Al-Ghad, a periodical first published in the United Kingdom in the 80s to expose atrocities of Saddam’s regime and republished in Iraq since 2003 shortly after the US occupation only to cease publication and again resurrected in February exposed a piece of legislation governing the production of oil and gas as part of US plans to ‘privatise’ Iraq’s oil industry.

Various other publications, including Mojo, alluded to the haste Bush wants the puppet government in Baghdad to push through the legislation providing for a lopsided production sharing agreement “giving foreign companies crazy rates of profit that may reach to more than three fourth of the general revenue."

In a detailed critique, Al-Gard said, though the US succeeded in destroying Iraq and driving a wedge between the population, its power was not strong enough to consummate its imperialistic schemes. Now the US found itself forced to find an “honourable” exit strategy from Iraq that could “save its face”.

Bush wants to achieve a strategic victory through passing a law that could lead to the end that brought him to Iraq regardless of the reasons he declared. Despite his military and political defeats, he will get his oil. Enacting the oil law and translating it into signed contracts must be a fact before the termination of his term in office.

What most Iraqis do seem to want, according to numerous polls, is for American forces to leave. Even within the current, skewed Iraqi political system, a majority of Iraq's parliament supports a US withdrawal. If we add to the mix the powerful Sunni-led resistance, including former Baathists, Sunni nationalists, and tribes, an overwhelming majority wants to end the occupation.

http://www.beritakmu.net/modules.php?name=News&file=article&sid=5763

1 comment:

Mika Angel-0 said...

Datuk Ruhanie

I would like to read the following parts and the follow ups after this article.

However, the question that hangs in the noose is the effect of the prolong occupation of Iraq to our economy.

How would the oil legislation be carried out, Dtk and how these oil installations are then guaranteed smooth productions and the products exported?

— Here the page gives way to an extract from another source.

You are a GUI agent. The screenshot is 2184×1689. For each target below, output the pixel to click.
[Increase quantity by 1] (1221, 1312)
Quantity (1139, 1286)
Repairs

How would a strong Iranian presence shape the dynamics in the Middle-East?

What would be the economic fallout due to a UN sanctioned aggression on Iran?

How can Malaysia play an effective role in helping the Middle-East those who are trodden and humiliated learn that there is a strong hope for a better world for them here and, of course, over there?

where doed klwct fit in all these scheme of things, eh?